¿Os habéis fijado qué de objetos inanimados son inteligentes según nuestra peculiar forma de denominar las cosas?
Me refiero a que muchos tenemos «teléfonos inteligentes», o sea, de esos que, si tú quieres, te dicen dónde está la pizzería más cercana solamente con pulsar un par de teclas. Tal vez el tuyo realice algunas sofisticadas funciones mediante intercambios de información con un satélite que orbita en el espacio interestelar alrededor del planeta en el que vives. Estos aparatitos llevan también un GPS para que no te pierdas nunca (aunque quieras) y una cámara de vídeo para que filmes al vecino si te apetece (que mejor no, porque está feo).

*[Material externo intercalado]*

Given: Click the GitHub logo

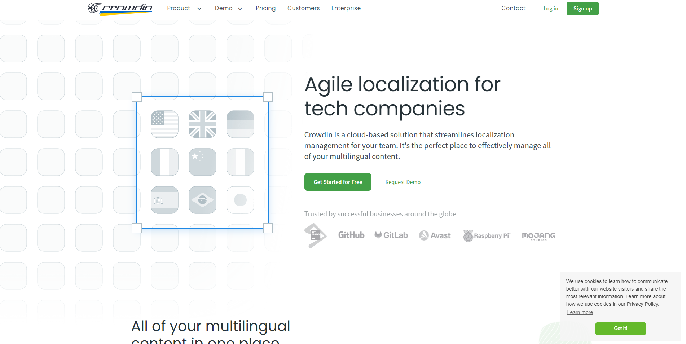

Tenemos también «edificios inteligentes», esos que tienen ascensores en los que entras y una voz te informa del piso por el que estás pasando. Algunos, además, llevan un control automatizado (es decir, que no tenéis que estar pendientes ni tú ni el portero) de la climatización, la iluminación de las áreas comunes, la detección de incendios y, por supuesto, de cualquier ladrón despistado que entre en alguna vivienda que no es la suya.
¿Y qué me decís de las «ciudades inteligentes»? Esas que cuidan mucho las infraestructuras de agua, electricidad, telecomunicaciones y todos los aspectos que permiten una alta calidad de vida a la vez que se gestionan de forma sostenible los recursos naturales.

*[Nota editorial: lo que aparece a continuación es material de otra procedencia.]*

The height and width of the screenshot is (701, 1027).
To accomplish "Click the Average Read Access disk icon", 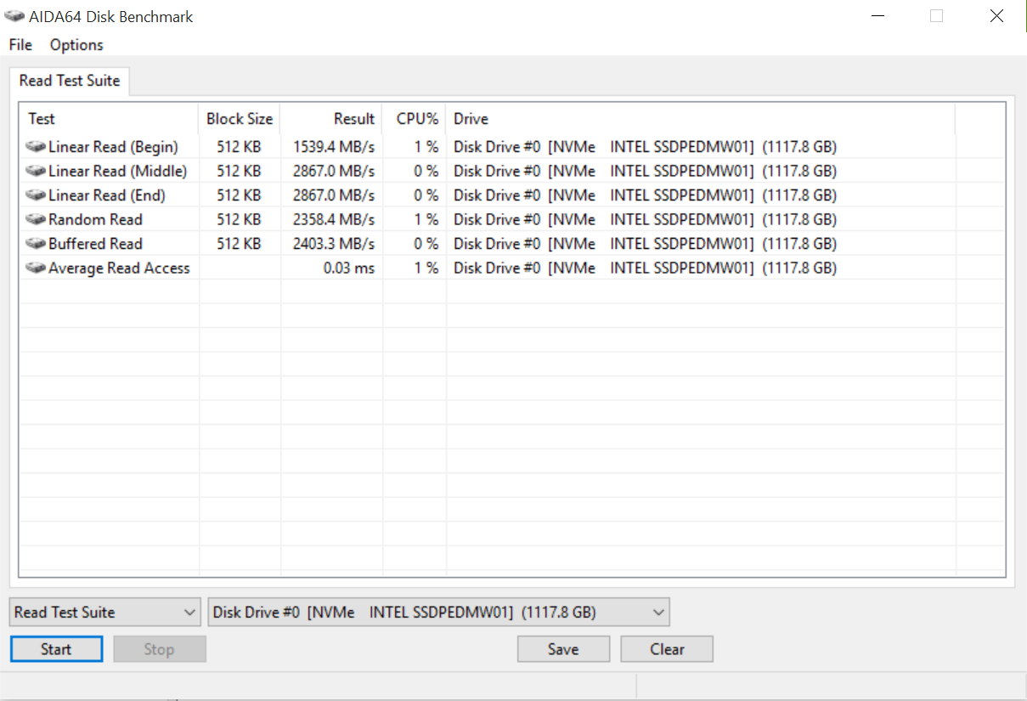I will pyautogui.click(x=36, y=268).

Vale, ya hemos visto que muchas «cosas» pueden comportarse de forma «inteligente». Pero ¿y los humanos? ¿Dónde está la inteligencia de los humanos?
Dicen las antiguas tradiciones que lo que hace que un ser humano esté un escalón por encima del reino animal es lo que se relaciona con la mente; vamos, que ser inteligentes debería ser nuestra cualidad distintiva.
Pero ¿es la inteligencia solo eso, una mecánica sucesión de pasos programados que tienen un efecto material concreto?
No. En realidad, no.
La inteligencia, en su verdadero significado, implica discernir, elegir entre varias opciones. Significa dar un paso con cada elección que la vida nos va presentando a cada minuto, y en la medida en que vamos aprendiendo cuáles son las decisiones correctas, afianzamos o recuperamos el rumbo que hemos preferido para nuestra existencia.
Queramos o no queramos, vamos eligiendo y decidiendo continuamente, porque hasta el mantenerse inmóvil es una decisión, y todas las decisiones tienen consecuencias. Precisamente, son las consecuencias las que nos van indicando si nos hemos equivocado o no, pero tanto los aciertos como los errores van definiendo nuestros pasos siguientes.
Tenemos dos alternativas: dejar que la vida nos vaya empujando a trompicones si decidimos no ejercer nuestra capacidad de elegir, o bien tomar partido en cada momento y comprobar hacia dónde nos llevan nuestras decisiones. Eso es inteligencia. Algo que se ejercita como los músculos para que esté a tono y rinda adecuadamente.
Vivir en un mundo lleno de cosas inteligentes está muy bien, pero sería estupendo si, además, nosotros fuéramos cada vez más inteligentes, en el humano sentido del término.
Que no se diga que somos menos que un teléfono.